__TASK DATA__:
○ ○ ○ ○
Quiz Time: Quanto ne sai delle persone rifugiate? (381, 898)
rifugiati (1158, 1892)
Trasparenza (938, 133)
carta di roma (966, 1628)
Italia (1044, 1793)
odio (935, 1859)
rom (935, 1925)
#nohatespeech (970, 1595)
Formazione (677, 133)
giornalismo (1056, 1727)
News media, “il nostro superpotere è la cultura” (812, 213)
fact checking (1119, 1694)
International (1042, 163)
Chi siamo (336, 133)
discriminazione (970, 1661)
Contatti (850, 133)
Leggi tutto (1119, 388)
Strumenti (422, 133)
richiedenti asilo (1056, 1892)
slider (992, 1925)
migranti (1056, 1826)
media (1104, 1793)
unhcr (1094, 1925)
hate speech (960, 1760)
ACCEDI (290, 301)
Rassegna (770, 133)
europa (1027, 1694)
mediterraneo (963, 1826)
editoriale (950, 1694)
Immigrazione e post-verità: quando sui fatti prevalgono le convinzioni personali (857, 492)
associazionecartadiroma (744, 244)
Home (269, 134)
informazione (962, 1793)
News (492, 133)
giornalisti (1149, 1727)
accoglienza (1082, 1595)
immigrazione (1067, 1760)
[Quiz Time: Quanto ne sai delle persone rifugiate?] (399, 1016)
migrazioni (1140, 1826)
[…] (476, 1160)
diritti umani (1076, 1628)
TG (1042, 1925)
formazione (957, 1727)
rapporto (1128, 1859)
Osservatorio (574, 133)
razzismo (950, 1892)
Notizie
○ ○ ○ ○
__ACTIVITY__:
Check each line of the data for "persone". Copy the lines where it turns up.

__WRITTEN SOLUTION__:
Quiz Time: Quanto ne sai delle persone rifugiate? (381, 898)
[Quiz Time: Quanto ne sai delle persone rifugiate?] (399, 1016)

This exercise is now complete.